Thursday, May 27, 2010

Your Last MOAS blog post! Finish the book first!

The Final BLOG Question: After completing this book, do you think changes should be made in the way surgeons are trained? How important is it for surgeons to “practice” on real patients? Would you want to be operated on by the Intern, the Attending or the Chief Resident? Why? Why not? What challenges are faced by surgeons today?

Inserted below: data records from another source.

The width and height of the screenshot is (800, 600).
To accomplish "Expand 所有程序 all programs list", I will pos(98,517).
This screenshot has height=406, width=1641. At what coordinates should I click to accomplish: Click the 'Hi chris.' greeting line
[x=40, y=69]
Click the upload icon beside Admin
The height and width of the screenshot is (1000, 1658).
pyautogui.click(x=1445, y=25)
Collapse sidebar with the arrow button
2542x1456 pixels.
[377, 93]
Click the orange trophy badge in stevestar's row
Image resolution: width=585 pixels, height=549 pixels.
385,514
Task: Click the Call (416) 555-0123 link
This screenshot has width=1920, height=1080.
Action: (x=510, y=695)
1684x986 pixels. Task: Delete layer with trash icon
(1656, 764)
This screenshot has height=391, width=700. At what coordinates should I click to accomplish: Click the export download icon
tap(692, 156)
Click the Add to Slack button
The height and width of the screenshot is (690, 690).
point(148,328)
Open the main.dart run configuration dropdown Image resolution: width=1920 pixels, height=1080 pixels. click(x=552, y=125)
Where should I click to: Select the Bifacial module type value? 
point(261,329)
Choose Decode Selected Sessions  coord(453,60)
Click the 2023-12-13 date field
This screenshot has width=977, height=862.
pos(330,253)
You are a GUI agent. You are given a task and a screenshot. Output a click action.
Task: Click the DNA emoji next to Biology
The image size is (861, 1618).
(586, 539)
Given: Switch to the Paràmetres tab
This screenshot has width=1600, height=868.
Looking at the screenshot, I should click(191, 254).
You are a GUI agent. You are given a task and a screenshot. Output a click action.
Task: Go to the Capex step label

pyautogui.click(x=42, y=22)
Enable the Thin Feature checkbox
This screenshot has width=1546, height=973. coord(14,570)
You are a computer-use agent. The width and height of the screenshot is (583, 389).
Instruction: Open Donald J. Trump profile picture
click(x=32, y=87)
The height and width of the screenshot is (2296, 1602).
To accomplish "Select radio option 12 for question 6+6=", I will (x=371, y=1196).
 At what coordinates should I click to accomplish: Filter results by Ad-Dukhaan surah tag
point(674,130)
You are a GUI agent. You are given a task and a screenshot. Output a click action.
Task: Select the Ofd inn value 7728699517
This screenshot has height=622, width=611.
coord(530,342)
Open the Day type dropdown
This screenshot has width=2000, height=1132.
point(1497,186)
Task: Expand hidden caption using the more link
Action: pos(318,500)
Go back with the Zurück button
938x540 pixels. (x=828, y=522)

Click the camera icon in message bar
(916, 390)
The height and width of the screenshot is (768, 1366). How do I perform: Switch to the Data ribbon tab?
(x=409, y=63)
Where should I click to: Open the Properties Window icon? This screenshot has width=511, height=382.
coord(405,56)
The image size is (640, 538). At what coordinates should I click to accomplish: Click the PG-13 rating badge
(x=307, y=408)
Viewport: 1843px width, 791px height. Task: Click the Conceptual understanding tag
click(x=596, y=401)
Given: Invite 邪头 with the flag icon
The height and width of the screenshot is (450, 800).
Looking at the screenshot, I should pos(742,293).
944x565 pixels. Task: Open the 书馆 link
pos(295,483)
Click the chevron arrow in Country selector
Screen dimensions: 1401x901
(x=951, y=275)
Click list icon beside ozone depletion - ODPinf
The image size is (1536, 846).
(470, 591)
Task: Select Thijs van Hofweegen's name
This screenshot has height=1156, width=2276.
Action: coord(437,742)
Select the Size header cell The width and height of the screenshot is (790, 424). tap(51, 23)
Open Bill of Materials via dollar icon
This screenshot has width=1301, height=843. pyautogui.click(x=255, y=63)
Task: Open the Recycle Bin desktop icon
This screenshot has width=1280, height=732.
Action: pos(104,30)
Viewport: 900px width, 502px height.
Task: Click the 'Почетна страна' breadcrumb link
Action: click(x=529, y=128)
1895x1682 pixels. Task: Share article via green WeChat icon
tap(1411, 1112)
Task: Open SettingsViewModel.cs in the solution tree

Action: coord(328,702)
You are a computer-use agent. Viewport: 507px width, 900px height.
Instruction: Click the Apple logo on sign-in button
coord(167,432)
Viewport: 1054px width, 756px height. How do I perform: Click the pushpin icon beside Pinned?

After Reading Through Ch. 17 (and beyond)

This one's a bit tough - Dr. Nolen describes treating terminally ill patients and that "a surgeon is reluctant to 'pull the plug'? As recently as 2005 with the "Terry Schiavo" case, how to address the dying is something most of us are reluctant to deal with. If you were the attending surgeon would you be comfortable "playing God"? If you were a family member of a terminally ill patient, what would you do?

Monday, May 17, 2010

After Reading Through Ch. 15

At the private hospital on Long Island, the attending surgeons Loudon, Grove and Steele each had different “styles” of teaching young residents the art of surgical technique. What “style” did each have? Whose style do you think was most effective? Why?

Tuesday, May 11, 2010

After Reading Ch. 10, 11, and 12....

What do you think of the Making of a Surgeon so far? Do you think this is an effective way to train surgeons? What would you do differently if you were in charge of medical school education?